Het Rijke Roomsche Leven met zijn grote gezinnen, zijn kuise moraal, de allesbeheersende rol van de kerk, daar staat Emmanuel Naaijkens nog even bij stil. Dat had ook wel zijn positieve kanten, zoals een sociale zorg, waar de overheid zich niet om bekommerde. Arme kinderen kregen in het koude seizoen een gratis warme maaltijd geserveerd in het klooster, bereid door de eerwaarde Zusters van Liefde. Dezelfde auteur haakt in op het artikel van Ine Gimbrère-Straetmans (uit Hers en Geens) over kamp Baarschot. Daar verbleven in de crisisjaren de werklozen, in de oorlogsjaren de jongemannen van de Arbeidsdienst, na de oorlog evacuees van elders en arbeiders in de Wederopbouw, vluchtelingen uit de Molukken en later vakantievierders.

Grensmarkering

Twee van de hoofdartikelen zijn van recent overleden heemkundigen.
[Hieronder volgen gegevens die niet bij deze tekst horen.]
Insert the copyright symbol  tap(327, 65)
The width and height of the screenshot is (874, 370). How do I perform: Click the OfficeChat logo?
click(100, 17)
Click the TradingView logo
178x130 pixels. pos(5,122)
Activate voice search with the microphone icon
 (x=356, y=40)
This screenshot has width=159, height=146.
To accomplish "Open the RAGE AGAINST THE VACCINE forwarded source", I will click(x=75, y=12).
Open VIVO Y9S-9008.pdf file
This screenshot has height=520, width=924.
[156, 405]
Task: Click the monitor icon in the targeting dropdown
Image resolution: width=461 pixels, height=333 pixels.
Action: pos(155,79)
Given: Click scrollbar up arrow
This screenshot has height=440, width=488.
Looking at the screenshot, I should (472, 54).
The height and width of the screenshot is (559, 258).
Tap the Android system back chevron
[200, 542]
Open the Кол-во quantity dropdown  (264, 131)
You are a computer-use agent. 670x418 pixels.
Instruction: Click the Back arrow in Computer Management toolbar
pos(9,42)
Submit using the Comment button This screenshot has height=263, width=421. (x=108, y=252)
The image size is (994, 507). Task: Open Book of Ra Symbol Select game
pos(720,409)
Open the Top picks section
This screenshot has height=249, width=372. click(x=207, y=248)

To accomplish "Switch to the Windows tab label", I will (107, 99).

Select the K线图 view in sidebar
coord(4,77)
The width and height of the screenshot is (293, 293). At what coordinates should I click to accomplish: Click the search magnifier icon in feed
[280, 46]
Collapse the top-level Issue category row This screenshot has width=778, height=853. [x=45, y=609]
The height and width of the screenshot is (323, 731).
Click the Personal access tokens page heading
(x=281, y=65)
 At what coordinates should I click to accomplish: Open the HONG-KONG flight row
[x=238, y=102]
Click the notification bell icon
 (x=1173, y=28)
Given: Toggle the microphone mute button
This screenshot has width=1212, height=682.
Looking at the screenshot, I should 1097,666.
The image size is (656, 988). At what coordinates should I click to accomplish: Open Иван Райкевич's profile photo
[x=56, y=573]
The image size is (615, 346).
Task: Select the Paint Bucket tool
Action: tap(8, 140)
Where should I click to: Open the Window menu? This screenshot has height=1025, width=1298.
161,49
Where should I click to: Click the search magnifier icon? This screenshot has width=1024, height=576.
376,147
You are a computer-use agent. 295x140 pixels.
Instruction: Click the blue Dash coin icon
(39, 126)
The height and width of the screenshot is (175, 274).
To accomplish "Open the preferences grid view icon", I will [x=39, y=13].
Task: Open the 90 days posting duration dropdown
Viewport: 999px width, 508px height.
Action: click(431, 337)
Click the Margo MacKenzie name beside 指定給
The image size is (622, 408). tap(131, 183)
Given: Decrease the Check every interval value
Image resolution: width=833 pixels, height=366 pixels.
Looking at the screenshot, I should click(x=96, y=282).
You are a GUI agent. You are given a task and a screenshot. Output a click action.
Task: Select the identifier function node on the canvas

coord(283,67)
Cees Prinsen blikte terug op de familiegeschiedenis, met name de inkwartiering van Duitse militairen tijdens de bezetting. Wat blijkt: militairen en de plaatselijke bevolking gingen amicaal met elkaar om. Ze hielpen waar ze konden op de boerderij bijvoorbeeld en omgekeerd voelden de Duitsers nooit bedreiging vanuit de vaderlanders. Wanneer ze naar het front moesten, stuurden ze nog een vriendelijk kaartje aan de ‘Lieber Famile Prinsen’.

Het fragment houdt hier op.